Reproduce verbatim the records from the line containing "Task: Select the Rectangle Frame tool" through the line containing "pos(1072,507)", including both of those lines.

*-*-*

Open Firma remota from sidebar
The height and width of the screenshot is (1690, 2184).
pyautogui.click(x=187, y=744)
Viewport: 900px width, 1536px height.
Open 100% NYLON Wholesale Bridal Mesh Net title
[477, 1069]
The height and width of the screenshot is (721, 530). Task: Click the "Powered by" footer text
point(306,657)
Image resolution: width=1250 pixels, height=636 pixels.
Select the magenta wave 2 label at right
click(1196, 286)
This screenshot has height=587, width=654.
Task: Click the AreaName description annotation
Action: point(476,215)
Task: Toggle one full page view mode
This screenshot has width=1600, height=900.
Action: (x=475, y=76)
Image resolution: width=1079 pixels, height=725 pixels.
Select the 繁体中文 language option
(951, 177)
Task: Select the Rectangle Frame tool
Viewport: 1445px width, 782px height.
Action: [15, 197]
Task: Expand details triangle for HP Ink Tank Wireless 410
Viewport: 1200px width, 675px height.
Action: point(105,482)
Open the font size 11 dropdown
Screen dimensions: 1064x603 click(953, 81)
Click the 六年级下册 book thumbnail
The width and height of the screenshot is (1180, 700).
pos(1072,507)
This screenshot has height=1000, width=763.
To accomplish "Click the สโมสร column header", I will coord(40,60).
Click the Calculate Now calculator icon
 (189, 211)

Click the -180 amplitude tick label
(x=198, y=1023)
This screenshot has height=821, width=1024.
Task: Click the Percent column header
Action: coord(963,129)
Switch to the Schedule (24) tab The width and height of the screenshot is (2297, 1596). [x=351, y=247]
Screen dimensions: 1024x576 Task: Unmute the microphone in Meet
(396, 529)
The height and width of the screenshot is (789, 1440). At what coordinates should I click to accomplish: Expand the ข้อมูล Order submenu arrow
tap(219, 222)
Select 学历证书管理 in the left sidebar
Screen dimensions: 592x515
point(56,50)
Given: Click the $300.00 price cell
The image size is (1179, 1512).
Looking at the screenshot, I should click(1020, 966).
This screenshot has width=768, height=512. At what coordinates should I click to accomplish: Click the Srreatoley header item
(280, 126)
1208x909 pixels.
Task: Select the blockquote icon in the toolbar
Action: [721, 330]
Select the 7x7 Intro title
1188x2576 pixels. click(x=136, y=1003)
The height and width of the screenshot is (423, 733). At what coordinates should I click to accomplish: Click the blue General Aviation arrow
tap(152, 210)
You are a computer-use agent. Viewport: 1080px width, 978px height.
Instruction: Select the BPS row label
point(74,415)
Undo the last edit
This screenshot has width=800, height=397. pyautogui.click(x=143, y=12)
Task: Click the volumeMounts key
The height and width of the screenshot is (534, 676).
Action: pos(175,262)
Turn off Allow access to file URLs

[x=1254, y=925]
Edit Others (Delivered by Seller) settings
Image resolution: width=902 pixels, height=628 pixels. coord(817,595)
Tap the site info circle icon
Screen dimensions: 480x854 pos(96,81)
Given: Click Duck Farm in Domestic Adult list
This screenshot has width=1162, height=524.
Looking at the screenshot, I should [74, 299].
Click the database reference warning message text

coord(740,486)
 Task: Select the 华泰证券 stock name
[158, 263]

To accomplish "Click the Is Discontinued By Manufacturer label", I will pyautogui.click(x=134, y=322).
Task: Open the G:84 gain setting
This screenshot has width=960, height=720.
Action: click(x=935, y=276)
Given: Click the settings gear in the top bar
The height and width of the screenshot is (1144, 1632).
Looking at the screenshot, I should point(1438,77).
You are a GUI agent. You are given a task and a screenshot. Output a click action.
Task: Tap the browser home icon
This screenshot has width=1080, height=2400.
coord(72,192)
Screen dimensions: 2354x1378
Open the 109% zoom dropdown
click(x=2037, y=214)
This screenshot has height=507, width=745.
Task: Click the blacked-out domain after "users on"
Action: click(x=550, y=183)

*-*-*

* **Result**
Task: Select the Rectangle Frame tool
Viewport: 1445px width, 782px height.
Action: [15, 197]
Task: Expand details triangle for HP Ink Tank Wireless 410
Viewport: 1200px width, 675px height.
Action: point(105,482)
Open the font size 11 dropdown
Screen dimensions: 1064x603 click(953, 81)
Click the 六年级下册 book thumbnail
The width and height of the screenshot is (1180, 700).
pos(1072,507)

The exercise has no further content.